* Begin Text extract *

## <font color='darkblue'>Preface</font>
Here we are going to work on the model to extract Car type/model/accessories from article/post.

In [1]:
import pandas as pd
pd.set_option('display.max_colwidth', None)

class color:
   PURPLE = '\033[95m'
   CYAN = '\033[96m'
   DARKCYAN = '\033[36m'
   BLUE = '\033[94m'
   GREEN = '\033[92m'
   YELLOW = '\033[93m'
   RED = '\033[91m'
   BOLD = '\033[1m'
   UNDERLINE = '\033[4m'
   END = '\033[0m'

## <font color='darkblue'>Data Set</font>
We collect and label our data from dumped data [here](https://drive.google.com/file/d/1LTyPKtafRQnQp-DslpjBM5QUWoxAtSTY/view?usp=sharing). Let's load labelling data back for future process:

In [2]:
df = pd.read_csv("datas.csv")
df.head()

Unnamed: 0,kw,sentence
0,Tesla Model 3,"The Tesla\_h Model\_h 3\_h is an American four-door saloon car with rear- or -four-wheel drive, seating for five people at a pinch, and a touchscreen inside."
1,Tesla Model 3,We think right now may be the best time to buy a Tesla\_h Model\_h 3\_h.
2,BMW 228 Gran Coupe,The BMW\_h 228\_h Gran\_h Coupe\_h is a sedan.
3,228 Gran Coupe,"The 2021 228\_h Gran\_h Coupe\_h starts at $35,700 (MSRP), with a destination charge of $995."
4,Toyota Avalon,The Toyota\_h Avalon\_h is a sedan.


In [22]:
word_set = set()
for ri, r in df.iterrows():
    words = r.sentence.split()

* End Text extract *
* Begin Available records *

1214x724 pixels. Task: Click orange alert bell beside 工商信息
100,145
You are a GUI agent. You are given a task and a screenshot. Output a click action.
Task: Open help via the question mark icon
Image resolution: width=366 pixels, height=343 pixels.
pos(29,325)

* End Available records *

Jobs:
[a] In the car-model extraction notebook, what file is the labeled data loaded from?
[b] Return the stretch of the records from the line containing "You are a GUI" through the end of the records, reproducing each line verbatim.
The text and the records have no connection to each other.

Answer list:
[a] datas.csv

[b]
You are a GUI agent. You are given a task and a screenshot. Output a click action.
Task: Open help via the question mark icon
Image resolution: width=366 pixels, height=343 pixels.
pos(29,325)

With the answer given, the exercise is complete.